Изменить стиль страницы

– Вы писатель? – спросил Иван, сочувствуя расстроенному собеседнику.

– Я – мастер {171}, – ответил тот и, вынув из кармана чёрную шёлковую шапочку, надел её на голову, отчего его нос стал ещё острей, а глаза близорукими.

Неизвестный тут же сказал, что он носил раньше очки, но в этом доме очков носить не позволяют и что это напрасно… не станет же он сам себе пилить горло стеклом от очков? Много чести и совершеннейшая нелепость! Потом, увлёкшись и взяв с Ивана честное слово, что всё останется в тайне, рассказал, что, собственно, только один человек знает, что он мастер, но что, так как она женщина замужняя, то именно её открыть не может… А что пробовал он его читать кое-кому, но его и половины не понимают. Что не видел её уже полтора года и видеть не намерен, так как считает, что жизнь его закончена и показываться ей в таком виде ужасно.

– А где она? – расспрашивал Иван, очень довольный ночной беседой.
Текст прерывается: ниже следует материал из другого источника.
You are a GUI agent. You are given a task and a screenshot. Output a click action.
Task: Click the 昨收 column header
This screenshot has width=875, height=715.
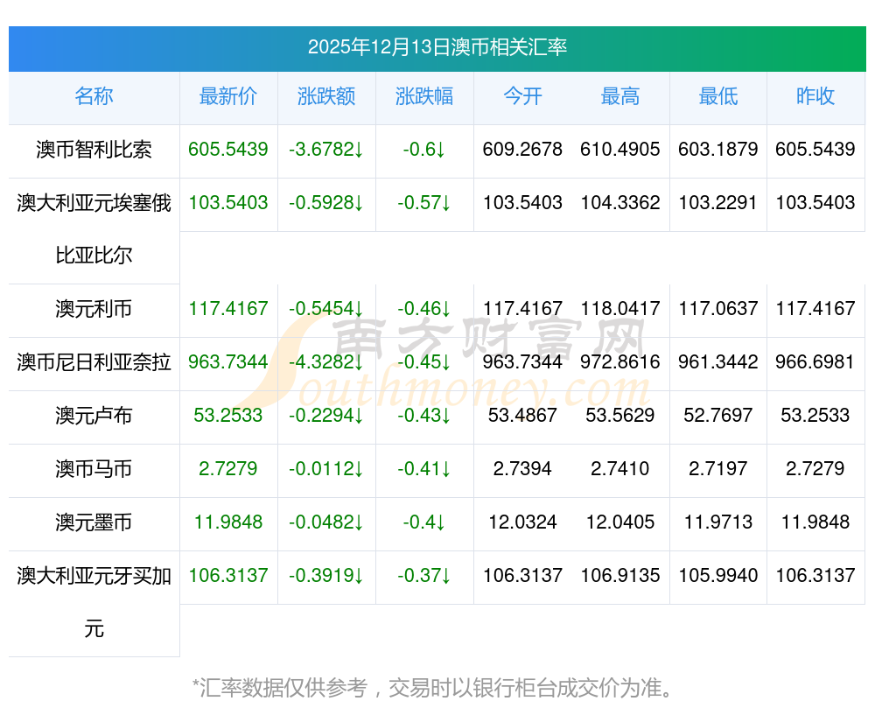click(x=816, y=96)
Гость сказал, что она в Москве… Но обстоятельства сложились прекурьезно. То есть не успел он дописать свой роман до половины, как……… {172}

– Но, натурально, этим ничего мне не доказали, – продолжал гость и рассказал, как он стал скорбен главой и начал бояться толпы, которую, впрочем, и раньше терпеть не мог, и вот, его привезли сюда и что она, конечно, навестила бы его, но знать о себе он не даёт и не даст… Что ему здесь даже понравилось, потому что, по сути дела, здесь прекрасно и, главное, нет людей. Что же касается Ивана, то, по заключению гостя, Иван совершенно здоров, но вся беда в том, что Иван (гость извинился) невежествен, а Стравинский, хотя и гениальный психиатр, но сделал ошибку, приняв рассказы Ивана за бред больного.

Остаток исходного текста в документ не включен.